What the task requires: Show each line of the entries below in which the word "agent" appears.

Data items:
+--
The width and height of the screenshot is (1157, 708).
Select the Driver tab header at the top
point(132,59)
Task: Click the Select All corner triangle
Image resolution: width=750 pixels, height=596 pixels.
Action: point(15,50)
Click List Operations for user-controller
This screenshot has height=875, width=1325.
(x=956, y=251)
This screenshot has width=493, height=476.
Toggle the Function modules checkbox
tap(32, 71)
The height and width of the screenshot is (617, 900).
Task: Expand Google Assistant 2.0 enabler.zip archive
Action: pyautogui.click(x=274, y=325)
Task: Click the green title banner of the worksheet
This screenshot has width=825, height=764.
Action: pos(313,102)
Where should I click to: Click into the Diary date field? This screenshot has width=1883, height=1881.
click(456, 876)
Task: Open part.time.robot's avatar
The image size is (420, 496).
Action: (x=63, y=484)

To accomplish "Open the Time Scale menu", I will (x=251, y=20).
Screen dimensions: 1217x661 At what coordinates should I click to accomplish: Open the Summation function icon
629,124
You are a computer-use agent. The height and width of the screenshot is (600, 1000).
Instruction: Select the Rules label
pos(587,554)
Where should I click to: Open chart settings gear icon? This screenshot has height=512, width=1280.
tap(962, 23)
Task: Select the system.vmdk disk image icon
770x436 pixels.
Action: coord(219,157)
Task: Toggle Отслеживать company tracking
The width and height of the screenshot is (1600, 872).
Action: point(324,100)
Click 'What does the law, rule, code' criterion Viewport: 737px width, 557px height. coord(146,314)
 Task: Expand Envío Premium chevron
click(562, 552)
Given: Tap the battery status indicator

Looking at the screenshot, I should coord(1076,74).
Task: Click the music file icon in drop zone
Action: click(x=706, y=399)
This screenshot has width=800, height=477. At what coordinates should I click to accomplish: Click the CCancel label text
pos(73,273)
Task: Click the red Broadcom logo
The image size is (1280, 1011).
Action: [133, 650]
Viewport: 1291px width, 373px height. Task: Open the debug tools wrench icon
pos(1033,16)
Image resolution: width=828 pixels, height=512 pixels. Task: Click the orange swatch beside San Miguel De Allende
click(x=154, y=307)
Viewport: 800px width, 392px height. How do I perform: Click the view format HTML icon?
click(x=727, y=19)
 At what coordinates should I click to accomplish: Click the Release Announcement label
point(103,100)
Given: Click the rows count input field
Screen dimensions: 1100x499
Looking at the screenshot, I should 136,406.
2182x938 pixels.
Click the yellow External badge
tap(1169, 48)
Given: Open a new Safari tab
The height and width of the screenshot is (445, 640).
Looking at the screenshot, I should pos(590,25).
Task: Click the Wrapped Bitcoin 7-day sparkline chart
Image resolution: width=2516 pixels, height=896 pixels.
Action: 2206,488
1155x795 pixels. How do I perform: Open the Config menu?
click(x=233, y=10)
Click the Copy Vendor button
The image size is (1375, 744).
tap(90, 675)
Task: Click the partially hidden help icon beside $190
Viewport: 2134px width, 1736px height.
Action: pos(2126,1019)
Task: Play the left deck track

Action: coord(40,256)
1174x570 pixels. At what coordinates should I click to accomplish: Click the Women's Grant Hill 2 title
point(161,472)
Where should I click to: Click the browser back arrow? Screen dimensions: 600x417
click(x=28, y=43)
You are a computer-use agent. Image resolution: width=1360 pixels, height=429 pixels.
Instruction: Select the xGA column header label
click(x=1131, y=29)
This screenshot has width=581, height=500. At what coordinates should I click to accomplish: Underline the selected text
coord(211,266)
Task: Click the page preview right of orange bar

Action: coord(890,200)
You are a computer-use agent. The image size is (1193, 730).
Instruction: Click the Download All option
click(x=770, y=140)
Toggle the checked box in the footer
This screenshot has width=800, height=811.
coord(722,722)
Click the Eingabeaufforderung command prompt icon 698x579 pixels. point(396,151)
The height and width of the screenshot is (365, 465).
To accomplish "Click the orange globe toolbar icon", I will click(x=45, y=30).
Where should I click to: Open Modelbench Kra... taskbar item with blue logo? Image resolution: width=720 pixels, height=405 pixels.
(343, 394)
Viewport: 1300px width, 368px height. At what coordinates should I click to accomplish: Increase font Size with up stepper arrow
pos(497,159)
+--
Exercise result:
You are a computer-use agent. The height and width of the screenshot is (600, 1000).
You are a computer-use agent. Image resolution: width=1360 pixels, height=429 pixels.
You are a computer-use agent. The image size is (1193, 730).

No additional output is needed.